**What to do:** The following data has a line with "The image size is (600, 400)." and a line with "Screen dimensions: 725x588". Write out exactly those lines and all the lines between them.
╭─ Data to examine
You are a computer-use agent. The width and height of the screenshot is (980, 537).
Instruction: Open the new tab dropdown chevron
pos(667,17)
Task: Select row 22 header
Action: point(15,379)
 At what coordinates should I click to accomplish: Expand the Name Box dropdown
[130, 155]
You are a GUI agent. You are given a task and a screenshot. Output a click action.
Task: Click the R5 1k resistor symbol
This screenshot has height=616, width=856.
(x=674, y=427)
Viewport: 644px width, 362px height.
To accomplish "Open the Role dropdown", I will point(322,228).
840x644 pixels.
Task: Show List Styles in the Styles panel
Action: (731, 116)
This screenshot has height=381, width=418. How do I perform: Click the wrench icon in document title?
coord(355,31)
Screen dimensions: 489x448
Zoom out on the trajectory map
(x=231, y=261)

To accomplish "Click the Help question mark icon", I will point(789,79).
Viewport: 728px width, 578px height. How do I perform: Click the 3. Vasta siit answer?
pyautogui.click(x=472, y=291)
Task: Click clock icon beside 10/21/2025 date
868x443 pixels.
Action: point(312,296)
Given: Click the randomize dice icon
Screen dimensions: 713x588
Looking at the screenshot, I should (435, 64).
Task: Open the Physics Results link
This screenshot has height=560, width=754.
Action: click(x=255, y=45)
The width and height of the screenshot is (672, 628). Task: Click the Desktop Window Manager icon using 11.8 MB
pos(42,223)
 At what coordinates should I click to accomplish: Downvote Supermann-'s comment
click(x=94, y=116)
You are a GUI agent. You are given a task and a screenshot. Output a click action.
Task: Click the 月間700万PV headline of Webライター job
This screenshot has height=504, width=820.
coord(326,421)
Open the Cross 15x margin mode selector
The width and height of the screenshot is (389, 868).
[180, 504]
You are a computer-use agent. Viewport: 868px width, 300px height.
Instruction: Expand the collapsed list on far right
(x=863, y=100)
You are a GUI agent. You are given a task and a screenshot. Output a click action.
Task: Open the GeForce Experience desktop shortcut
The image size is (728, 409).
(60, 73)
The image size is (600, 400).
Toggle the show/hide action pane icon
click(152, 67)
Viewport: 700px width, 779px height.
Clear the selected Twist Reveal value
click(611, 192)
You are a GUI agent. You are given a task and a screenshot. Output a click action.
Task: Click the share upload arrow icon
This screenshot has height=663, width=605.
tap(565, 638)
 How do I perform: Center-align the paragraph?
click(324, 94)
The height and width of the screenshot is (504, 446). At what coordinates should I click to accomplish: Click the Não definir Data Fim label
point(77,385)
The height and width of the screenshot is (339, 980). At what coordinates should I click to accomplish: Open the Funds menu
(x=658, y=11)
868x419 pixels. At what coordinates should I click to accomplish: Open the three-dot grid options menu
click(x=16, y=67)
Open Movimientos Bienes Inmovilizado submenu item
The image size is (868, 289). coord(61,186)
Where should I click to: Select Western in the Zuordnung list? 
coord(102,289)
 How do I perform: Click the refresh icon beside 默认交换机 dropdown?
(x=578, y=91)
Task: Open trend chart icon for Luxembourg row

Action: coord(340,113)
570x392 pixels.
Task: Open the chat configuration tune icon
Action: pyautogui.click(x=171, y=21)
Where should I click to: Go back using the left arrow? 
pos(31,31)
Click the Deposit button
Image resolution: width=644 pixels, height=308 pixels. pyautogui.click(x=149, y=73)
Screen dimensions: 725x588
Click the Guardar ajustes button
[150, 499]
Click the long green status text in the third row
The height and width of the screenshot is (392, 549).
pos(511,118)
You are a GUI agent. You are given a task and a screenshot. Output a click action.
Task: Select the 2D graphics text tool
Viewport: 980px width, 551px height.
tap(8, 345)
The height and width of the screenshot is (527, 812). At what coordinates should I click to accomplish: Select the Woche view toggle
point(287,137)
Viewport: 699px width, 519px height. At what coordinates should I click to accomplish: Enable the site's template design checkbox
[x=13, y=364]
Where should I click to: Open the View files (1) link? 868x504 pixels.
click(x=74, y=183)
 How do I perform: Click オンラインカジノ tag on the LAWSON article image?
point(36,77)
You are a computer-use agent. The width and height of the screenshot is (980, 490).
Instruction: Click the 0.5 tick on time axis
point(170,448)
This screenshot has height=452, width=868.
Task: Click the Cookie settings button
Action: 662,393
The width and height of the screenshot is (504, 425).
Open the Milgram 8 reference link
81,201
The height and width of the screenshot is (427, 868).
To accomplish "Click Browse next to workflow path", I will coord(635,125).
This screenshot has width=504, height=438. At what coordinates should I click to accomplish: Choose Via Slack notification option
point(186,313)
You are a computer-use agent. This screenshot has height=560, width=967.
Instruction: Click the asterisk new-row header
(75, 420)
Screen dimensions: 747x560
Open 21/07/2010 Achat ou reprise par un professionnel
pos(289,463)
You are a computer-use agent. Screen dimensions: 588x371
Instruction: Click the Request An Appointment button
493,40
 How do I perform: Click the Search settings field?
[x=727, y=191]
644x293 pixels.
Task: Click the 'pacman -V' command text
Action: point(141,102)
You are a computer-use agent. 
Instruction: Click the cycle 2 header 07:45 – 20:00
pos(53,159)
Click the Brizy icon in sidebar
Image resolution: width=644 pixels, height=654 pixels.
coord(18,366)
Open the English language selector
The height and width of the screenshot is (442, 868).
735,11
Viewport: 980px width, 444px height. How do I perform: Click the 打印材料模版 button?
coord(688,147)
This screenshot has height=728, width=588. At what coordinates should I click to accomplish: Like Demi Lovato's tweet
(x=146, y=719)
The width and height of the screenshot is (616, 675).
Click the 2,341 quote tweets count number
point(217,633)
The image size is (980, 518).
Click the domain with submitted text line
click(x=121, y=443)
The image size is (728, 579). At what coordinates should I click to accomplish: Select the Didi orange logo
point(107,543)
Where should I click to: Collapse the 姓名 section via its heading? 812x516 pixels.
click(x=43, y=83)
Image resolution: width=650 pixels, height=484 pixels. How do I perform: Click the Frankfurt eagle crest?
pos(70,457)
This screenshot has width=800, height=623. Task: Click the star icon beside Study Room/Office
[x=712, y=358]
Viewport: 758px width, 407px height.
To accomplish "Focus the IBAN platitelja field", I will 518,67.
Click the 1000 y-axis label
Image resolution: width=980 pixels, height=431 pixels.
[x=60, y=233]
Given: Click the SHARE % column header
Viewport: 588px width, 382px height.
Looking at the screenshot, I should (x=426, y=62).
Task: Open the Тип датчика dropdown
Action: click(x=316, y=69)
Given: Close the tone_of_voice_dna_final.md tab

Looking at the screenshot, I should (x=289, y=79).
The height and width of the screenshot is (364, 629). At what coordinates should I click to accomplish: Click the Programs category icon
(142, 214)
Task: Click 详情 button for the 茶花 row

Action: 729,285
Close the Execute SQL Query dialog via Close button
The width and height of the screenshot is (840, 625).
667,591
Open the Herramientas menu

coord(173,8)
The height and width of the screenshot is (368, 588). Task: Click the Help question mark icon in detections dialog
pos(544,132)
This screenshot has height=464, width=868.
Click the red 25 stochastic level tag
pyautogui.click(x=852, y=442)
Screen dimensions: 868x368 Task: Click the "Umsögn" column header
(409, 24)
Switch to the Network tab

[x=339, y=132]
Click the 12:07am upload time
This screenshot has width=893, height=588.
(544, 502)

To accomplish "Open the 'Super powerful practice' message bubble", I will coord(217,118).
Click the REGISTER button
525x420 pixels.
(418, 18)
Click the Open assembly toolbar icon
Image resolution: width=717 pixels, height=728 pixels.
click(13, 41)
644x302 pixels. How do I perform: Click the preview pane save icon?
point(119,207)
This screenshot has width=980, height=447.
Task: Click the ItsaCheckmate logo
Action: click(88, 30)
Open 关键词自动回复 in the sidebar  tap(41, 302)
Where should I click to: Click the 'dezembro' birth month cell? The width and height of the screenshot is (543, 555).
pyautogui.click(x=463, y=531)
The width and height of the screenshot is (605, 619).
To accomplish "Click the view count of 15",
╰─
**Expected answer:**
The image size is (600, 400).
Toggle the show/hide action pane icon
click(152, 67)
Viewport: 700px width, 779px height.
Clear the selected Twist Reveal value
click(611, 192)
You are a GUI agent. You are given a task and a screenshot. Output a click action.
Task: Click the share upload arrow icon
This screenshot has height=663, width=605.
tap(565, 638)
 How do I perform: Center-align the paragraph?
click(324, 94)
The height and width of the screenshot is (504, 446). At what coordinates should I click to accomplish: Click the Não definir Data Fim label
point(77,385)
The height and width of the screenshot is (339, 980). At what coordinates should I click to accomplish: Open the Funds menu
(x=658, y=11)
868x419 pixels. At what coordinates should I click to accomplish: Open the three-dot grid options menu
click(x=16, y=67)
Open Movimientos Bienes Inmovilizado submenu item
The image size is (868, 289). coord(61,186)
Where should I click to: Select Western in the Zuordnung list? 
coord(102,289)
 How do I perform: Click the refresh icon beside 默认交换机 dropdown?
(x=578, y=91)
Task: Open trend chart icon for Luxembourg row

Action: coord(340,113)
570x392 pixels.
Task: Open the chat configuration tune icon
Action: pyautogui.click(x=171, y=21)
Where should I click to: Go back using the left arrow? 
pos(31,31)
Click the Deposit button
Image resolution: width=644 pixels, height=308 pixels. pyautogui.click(x=149, y=73)
Screen dimensions: 725x588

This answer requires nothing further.